(Source data)

-- BEGIN --

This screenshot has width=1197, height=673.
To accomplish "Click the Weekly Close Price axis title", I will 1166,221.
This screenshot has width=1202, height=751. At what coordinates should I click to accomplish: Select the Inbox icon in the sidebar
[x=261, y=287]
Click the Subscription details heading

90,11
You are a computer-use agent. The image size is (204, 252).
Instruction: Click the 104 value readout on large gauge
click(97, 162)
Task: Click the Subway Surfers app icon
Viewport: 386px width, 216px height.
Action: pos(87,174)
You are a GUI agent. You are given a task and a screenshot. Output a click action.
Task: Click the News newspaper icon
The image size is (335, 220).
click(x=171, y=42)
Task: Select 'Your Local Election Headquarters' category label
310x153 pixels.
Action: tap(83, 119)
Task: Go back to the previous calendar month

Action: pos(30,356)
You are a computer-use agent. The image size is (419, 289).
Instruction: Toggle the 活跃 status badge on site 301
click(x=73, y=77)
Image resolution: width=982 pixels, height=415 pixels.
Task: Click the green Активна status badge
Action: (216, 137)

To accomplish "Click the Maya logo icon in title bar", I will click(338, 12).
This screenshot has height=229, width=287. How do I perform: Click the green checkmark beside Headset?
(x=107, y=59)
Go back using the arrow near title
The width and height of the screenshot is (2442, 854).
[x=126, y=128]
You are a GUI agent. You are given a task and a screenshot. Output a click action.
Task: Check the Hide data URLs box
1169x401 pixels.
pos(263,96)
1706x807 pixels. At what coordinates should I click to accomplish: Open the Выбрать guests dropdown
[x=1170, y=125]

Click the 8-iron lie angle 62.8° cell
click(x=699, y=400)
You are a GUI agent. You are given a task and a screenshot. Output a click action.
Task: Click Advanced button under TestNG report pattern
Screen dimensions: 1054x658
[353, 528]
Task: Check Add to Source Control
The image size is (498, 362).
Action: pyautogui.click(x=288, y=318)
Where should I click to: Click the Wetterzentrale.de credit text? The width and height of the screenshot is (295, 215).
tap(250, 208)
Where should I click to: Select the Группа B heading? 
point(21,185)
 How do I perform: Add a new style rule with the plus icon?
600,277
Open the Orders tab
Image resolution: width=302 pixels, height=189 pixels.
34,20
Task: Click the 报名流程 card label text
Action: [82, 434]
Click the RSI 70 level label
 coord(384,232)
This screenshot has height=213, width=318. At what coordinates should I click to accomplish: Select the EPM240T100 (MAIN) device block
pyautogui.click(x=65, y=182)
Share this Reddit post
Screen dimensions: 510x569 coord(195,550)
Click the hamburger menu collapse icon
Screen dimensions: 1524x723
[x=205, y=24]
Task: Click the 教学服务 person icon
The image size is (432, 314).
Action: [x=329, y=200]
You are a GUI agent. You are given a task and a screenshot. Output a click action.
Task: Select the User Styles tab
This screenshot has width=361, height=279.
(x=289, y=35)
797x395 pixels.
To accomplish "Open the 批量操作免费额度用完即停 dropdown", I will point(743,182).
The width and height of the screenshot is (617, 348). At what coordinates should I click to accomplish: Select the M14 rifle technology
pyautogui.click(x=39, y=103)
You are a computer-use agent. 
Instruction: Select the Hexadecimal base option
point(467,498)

-- END --

• **REQUIRED TASK**: Starting with the line containing "Task: Select 'Your" and going on through the line containing "Action: pos(30,356)", both included, write those lines from the items above again with the requests kept, and add 38 to every coordinate in the answers.

• **EXPECTED OUTPUT**:
Task: Select 'Your Local Election Headquarters' category label
310x153 pixels.
Action: tap(121, 157)
Task: Go back to the previous calendar month

Action: pos(68,394)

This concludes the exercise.